Identification of two distinct groups of claudins from an in vitro hepatocyte differentiation model. a Human embryonic stem cells (hESCs) were induced to differentiate into hepatocytes along hepatic lineages. b Distribution and expression pattern of claudins in embryonic stem cells or liver progenitor cells compared with mature hepatocytes during hepatocyte differentiation. c The normalized expression of hepatic claudins signature genes (CLDN2, CLDN8, CLDN14, CLDN16) was compared between 50 para-tumor liver tissues and 189 HCC tissues from the TCGA-LIHC Cohort I. d The normalized expression of embryonic claudins signature genes (CLDN6, CLDN18, CLDN19, CLDN25) were compared between 50 para-tumor liver tissues and 189 HCC tissues from the TCGA-LIHC Cohort I. e The normalized expressions of hepatic claudins signature genes were compared between HCC patient subgroups with different tumor grade. f The normalized expressions of embryonic claudins signature genes were compared between HCC patient subgroups with different tumor grade. Independent student’s t test. *p < 0.05, **p < 0.01, ***p < 0.001, ****p < 0.0001. ns not significant

The claudins signature genes associated with tumor grade in HCC

In clinical pathology, tumor grade usually represents the degree of the similarity between tumor tissues and their normal counterparts. Since the claudins were found to be involved in embryonic development, we speculate whether the specified claudin signature genes were related to tumor grade and tumor differentiation. The relative expressions of the hepatic claudins and the embryonic claudins were examined in the HCC patients with a different histological grade from the TCGA-LIHC Cohort I. As shown in Fig. 1a, e progressive decrease of hepatic claudins was found from low-grade tumors to high-grade tumors. Conversely, a progressive increase of embryonic claudins was found from low-grade tumors to high-grade tumors (Fig. 1f). These results indicated that the hepatic claudins are highly expressed in well-differentiated tumors, and the embryonic claudins are highly expressed in poorly-differentiated tumors.

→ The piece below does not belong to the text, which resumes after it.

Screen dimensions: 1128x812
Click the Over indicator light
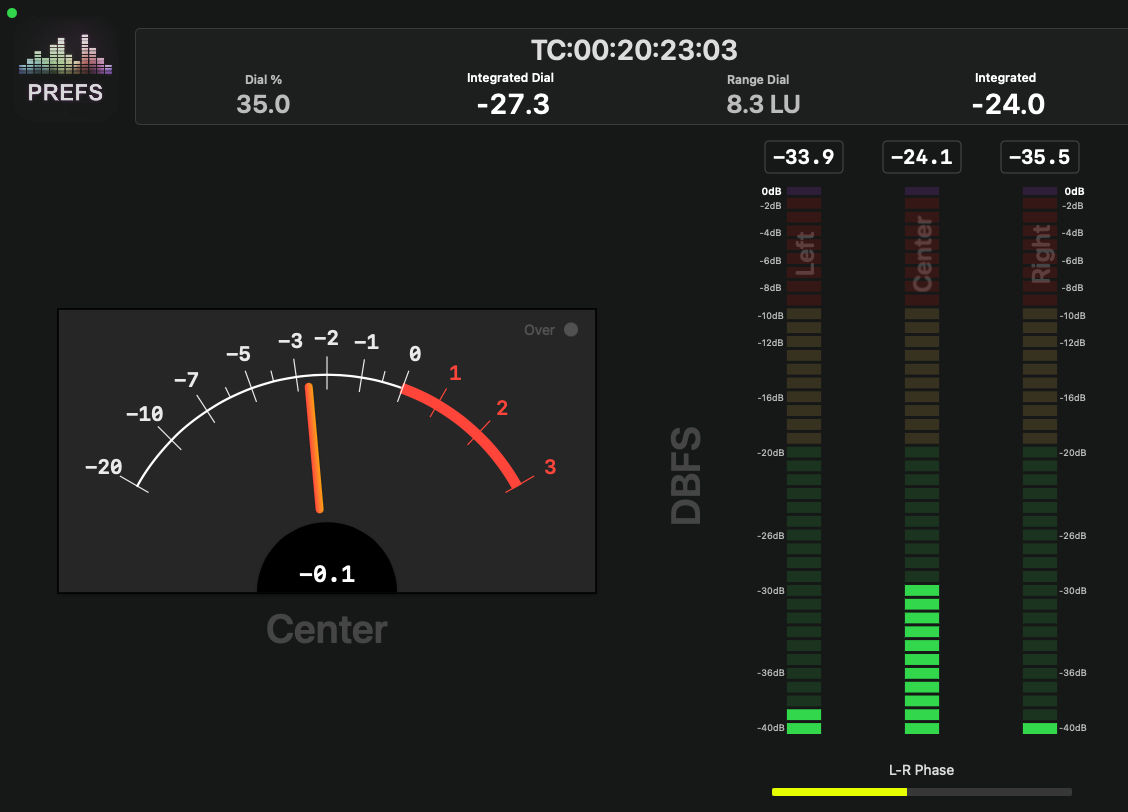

Correlations of claudins signature with stem/progenitor cell markers and hepatocyte differentiation markers

Considering the two claudins signatures showed different expression pattern during liver development, HCC patients with different claudins signatures might represent different developmental characteristics. To test our hypothesis, we established score systems to quantitatively define the claudins signatures in HCC patients. Patient with overexpression (defined as the normalized expression value above the median level in the tumor tissues) of each claudins signature gene will be given “1” score. The scores for each hepatic claudins signature (HCS) genes will be added to form a “HCS score”, and scores for each embryonic claudins signature (ECS) genes will be added to form an “ECS score”. Representative hepatocyte terminal differentiation markers (G6PC, PCK1, TAT, ADH1B) and liver cancer stem cell or progenitor markers (AFP, KRT19, CLIC3, G6PC3) were examined in the TCGA database [17,18,19,20,21]. A progressive increase of hepatocyte terminal differentiation markers and decrease of liver cancer stem cell or progenitor markers could be found from the HCC patients with low HCS score to patients with high HCS score (Fig. 2a,b). Conversely, A progressive decrease of hepatocyte terminal differentiation markers and increase of liver cancer stem cell or progenitor markers could be found from the HCC patients with low ECS score to patients with high ECS score (Fig. 2c, d). In addition, Pearson’s χ2 test revealed that the claudins signatures were also significantly associated with tumor grade (HCS, p = 0.045; ECS, p = 0.026) in clinical HCC patients (Supplementary Table S6). These discoveries indicated that the claudins signatures have a strong correlation with the developmental progeny and differentiation status in HCC.

Fig. 2
figure 2

The claudins signatures were correlated with HCC differentiation. a The normalized expressions of liver cancer hepatocyte terminal differentiation markers in HCC patients with different HCS value. b The normalized expressions of liver cancer stem cell or progenitor markers in HCC patients with different HCS value. c The normalized expressions of liver cancer hepatocyte terminal differentiation markers in HCC patients with different ECS value. d The normalized expressions of liver cancer stem cell or progenitor markers in HCC patients with different ECS value. One-way ANOVA test. p value less than 0.05 was considered statistically significant

PPI network prediction and enrichment analysis of the claudins signatures

Considering the claudins family members are transmembrane proteins that involved in multiple vital cellular processes, the PPI network of claudins signatures genes and the 100 closest interaction genes were formed using STRING database in Cytoscape 3.6.1. The related genes of claudins signatures formed a comprehensive network, which was closely associated with the critical factor of embryonic development including POU5F1, SOX2, FOXA2 and SMAD2 (Supplementary Fig. S2a, Supplementary Table S3 and Supplementary Table S4). The phosphorylation status of all claudins available from the UniProt database (https://www.uniprot.org/) were listed in Supplementary Table S5). Gene ontology and enrichment analysis also revealed the signaling pathways and function categories significantly associated with claudins signatures related genes, which included pathways or biological processes closely related to embryonic development (Supplementary Fig. S2b).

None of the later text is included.